The Court then considered the plaintiff’s assertion that a pre-suit demand on the Company’s board should be excused as futile.  Because the plaintiff conceded the independence of two directors and the defendants had not contested the lack of independence of three of the directors, the Court focused its analysis on one of the two remaining directors, the Company’s former chief executive officer.  The Court held that the plaintiff had pled facts that raised a doubt as to that director’s independence, relying largely on consulting fees that the director allegedly continued to receive from the Company after it was controlled by Bain, which exceeded both his prior salary as CEO and the independence threshold established by the NASDAQ rules.  The Court therefore concluded that the majority of the board was not independent and disinterested under Aronson v.
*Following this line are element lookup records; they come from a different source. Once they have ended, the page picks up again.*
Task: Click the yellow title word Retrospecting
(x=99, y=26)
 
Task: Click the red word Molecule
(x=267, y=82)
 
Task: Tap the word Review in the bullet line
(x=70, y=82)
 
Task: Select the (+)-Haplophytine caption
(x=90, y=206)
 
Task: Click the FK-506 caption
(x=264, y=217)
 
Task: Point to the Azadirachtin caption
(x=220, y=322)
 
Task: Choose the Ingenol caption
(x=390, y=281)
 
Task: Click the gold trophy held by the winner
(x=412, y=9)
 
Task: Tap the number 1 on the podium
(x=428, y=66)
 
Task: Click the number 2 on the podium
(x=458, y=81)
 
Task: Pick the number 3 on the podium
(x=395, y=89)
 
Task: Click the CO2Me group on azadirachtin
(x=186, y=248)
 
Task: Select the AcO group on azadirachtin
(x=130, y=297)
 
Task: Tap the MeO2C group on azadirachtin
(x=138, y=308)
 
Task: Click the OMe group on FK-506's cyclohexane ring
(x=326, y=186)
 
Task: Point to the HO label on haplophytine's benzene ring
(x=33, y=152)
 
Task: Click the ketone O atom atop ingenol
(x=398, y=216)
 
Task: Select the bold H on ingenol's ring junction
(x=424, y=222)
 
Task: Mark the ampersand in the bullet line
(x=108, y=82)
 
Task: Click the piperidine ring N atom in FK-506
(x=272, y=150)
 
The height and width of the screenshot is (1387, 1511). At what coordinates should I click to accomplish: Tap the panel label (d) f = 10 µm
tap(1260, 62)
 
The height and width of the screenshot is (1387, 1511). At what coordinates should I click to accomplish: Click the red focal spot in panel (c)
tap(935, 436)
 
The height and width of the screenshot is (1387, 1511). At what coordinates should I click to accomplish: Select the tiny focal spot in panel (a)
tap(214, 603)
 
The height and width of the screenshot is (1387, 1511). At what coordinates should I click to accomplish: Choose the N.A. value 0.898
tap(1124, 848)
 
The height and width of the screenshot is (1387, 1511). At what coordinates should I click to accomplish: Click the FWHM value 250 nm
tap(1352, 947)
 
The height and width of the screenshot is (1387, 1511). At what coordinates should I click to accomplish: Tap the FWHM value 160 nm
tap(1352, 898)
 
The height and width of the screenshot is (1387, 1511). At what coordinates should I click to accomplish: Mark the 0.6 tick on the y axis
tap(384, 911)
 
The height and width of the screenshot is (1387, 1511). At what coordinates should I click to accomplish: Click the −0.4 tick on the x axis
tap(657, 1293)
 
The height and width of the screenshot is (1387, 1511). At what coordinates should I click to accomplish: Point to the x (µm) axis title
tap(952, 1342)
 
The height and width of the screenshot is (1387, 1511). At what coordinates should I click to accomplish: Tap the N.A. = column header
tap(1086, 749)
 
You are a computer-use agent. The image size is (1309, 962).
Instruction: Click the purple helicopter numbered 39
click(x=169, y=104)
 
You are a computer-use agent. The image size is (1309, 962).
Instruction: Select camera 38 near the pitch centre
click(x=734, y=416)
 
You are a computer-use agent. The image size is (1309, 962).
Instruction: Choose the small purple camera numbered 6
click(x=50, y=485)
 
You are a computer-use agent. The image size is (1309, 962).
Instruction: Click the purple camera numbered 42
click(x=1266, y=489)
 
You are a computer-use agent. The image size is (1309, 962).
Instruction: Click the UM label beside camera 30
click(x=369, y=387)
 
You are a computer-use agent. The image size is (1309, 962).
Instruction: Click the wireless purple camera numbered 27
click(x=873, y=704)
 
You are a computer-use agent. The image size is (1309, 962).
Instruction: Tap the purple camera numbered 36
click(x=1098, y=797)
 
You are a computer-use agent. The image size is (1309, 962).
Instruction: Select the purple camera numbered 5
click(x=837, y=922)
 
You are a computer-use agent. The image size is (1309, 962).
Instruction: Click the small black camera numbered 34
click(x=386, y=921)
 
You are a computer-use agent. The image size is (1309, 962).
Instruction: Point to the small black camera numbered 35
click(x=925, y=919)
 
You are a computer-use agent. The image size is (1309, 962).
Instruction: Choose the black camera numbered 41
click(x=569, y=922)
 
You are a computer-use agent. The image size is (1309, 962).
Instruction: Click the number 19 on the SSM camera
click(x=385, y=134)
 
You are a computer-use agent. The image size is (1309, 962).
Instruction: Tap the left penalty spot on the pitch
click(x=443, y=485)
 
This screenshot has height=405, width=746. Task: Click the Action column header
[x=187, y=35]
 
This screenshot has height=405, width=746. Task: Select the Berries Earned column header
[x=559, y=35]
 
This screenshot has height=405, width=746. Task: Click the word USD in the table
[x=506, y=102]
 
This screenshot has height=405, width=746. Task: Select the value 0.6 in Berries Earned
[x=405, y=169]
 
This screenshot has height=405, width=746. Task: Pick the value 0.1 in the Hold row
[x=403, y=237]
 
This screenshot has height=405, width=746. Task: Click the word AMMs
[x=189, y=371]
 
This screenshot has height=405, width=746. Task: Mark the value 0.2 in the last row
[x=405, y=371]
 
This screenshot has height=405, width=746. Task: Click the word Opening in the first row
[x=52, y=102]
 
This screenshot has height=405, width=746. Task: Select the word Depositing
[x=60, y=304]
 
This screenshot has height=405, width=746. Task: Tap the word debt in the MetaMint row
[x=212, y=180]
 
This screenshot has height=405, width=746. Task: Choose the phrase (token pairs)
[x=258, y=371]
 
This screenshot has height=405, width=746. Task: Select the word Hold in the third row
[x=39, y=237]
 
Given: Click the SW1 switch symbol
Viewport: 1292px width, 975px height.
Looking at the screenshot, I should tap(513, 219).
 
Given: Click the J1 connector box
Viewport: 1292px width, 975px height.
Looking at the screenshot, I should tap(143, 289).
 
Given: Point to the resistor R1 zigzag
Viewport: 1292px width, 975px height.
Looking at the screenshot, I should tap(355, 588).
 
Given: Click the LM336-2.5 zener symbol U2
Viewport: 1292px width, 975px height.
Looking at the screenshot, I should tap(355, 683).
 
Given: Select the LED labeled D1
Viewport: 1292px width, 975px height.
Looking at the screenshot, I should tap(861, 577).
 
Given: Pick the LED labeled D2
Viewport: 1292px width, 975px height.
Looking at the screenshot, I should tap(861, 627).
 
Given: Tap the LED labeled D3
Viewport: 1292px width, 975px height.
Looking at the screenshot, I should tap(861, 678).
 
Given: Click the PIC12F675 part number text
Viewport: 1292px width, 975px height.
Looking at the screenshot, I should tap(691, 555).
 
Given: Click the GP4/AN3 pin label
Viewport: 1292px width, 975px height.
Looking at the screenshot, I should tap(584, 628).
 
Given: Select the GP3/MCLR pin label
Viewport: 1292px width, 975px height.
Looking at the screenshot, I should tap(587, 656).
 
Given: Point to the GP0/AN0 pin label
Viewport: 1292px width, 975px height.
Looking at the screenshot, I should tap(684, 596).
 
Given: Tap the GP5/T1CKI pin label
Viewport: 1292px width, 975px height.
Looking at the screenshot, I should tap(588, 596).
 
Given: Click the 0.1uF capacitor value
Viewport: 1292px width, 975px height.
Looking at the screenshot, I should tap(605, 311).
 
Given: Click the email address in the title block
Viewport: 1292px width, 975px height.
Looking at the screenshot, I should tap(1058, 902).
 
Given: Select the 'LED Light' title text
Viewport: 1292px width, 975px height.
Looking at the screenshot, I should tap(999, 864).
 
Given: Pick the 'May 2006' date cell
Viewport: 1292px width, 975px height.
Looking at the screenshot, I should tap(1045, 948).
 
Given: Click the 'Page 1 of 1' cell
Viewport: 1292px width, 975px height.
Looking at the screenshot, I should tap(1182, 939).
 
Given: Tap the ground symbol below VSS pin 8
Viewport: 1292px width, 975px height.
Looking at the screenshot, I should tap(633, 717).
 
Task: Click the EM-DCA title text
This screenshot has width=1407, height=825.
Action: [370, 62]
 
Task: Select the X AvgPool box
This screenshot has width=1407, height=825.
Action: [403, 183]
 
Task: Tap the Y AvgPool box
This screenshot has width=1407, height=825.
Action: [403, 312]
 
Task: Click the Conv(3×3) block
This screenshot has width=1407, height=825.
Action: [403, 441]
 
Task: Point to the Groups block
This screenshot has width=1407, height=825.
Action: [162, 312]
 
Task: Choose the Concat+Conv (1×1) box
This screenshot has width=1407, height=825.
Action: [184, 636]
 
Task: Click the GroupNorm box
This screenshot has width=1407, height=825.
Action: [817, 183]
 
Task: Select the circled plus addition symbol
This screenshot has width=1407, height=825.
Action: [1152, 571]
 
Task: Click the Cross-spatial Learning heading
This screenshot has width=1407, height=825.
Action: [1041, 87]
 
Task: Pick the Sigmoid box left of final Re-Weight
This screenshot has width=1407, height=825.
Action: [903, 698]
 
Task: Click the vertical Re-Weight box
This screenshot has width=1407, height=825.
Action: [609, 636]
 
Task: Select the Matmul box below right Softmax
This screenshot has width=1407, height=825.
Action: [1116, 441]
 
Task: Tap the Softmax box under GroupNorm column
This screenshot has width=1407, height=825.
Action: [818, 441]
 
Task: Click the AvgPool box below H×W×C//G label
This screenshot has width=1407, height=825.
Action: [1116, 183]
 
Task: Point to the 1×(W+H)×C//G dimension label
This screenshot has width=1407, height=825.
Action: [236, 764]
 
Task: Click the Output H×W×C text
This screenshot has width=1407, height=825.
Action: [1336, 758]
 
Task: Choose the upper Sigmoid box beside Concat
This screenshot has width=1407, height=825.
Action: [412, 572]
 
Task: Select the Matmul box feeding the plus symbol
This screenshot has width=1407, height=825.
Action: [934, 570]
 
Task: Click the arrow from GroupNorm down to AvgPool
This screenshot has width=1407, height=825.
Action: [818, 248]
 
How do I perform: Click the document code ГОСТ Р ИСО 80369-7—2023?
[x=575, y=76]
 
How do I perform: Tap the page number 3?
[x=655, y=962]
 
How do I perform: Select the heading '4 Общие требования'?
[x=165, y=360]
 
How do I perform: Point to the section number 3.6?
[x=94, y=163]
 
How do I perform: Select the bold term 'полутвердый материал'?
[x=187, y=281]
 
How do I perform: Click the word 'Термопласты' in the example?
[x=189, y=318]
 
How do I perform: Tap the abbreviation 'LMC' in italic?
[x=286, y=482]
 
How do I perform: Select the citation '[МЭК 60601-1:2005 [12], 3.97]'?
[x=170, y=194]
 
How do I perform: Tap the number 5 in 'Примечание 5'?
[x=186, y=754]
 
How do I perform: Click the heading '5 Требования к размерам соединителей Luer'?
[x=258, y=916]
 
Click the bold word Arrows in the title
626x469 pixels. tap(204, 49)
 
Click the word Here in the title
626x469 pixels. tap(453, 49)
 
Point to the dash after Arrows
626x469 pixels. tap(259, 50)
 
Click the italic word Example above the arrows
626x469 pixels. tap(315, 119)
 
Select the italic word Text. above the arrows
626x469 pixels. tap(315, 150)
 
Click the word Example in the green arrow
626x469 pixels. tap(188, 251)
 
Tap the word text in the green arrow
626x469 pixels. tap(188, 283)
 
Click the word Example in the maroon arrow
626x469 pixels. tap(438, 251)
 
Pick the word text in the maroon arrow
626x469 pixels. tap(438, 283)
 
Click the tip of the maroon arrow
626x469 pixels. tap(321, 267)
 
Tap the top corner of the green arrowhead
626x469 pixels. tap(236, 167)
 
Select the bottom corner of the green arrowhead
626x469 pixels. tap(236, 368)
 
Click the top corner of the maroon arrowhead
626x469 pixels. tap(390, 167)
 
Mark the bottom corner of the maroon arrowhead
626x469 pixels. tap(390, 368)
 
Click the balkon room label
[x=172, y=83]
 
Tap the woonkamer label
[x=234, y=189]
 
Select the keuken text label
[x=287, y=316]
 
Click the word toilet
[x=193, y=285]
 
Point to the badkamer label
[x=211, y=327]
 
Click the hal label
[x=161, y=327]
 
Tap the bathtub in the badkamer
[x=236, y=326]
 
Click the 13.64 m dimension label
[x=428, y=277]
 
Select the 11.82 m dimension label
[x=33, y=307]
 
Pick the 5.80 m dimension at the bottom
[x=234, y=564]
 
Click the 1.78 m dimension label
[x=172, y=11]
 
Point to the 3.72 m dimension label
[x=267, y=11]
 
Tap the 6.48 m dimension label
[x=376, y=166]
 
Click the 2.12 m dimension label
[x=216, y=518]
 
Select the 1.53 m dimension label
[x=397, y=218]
Lewis, thus excusing the plaintiff’s failure to make a demand on the Company’s board.

The Court next analyzed the derivative claims.  First, the Court rejected the plaintiff’s “novel” theory that Bain could be a part of the controlling stockholder group, when it did not own any stock of the Company until the completion of the three transactions.  The Court stated that Bain, at most, had “potential to exercise control,” which was not enough under Delaware law to trigger a fiduciary duty, and dismissed the derivative breach of fiduciary duty claim against Bain.

Second, the Court found that the plaintiff had successfully invoked the entire fairness standard of review with respect to its claim against HIG, as the Company’s controlling stockholder, by alleging that HIG received a non-ratable benefit and was conflicted with respect to the challenged transactions.  Because the complaint raised litigable issues concerning the fairness of the preferred stock issuance, the Court declined to dismiss that claim. 

Third, the Court held that the plaintiff stated a claim that Bain aided and abetted HIG’s alleged breach of fiduciary duty, finding that the facts pled in the complaint raised “a reasonable inference that Bain may have knowingly exploited HIG’s conflict to its advantage.

Finally, the Court dismissed the breach of fiduciary duty claim against the Company’s former CEO, who was not alleged to have acted in bad faith or have a personal interest in the challenged transaction.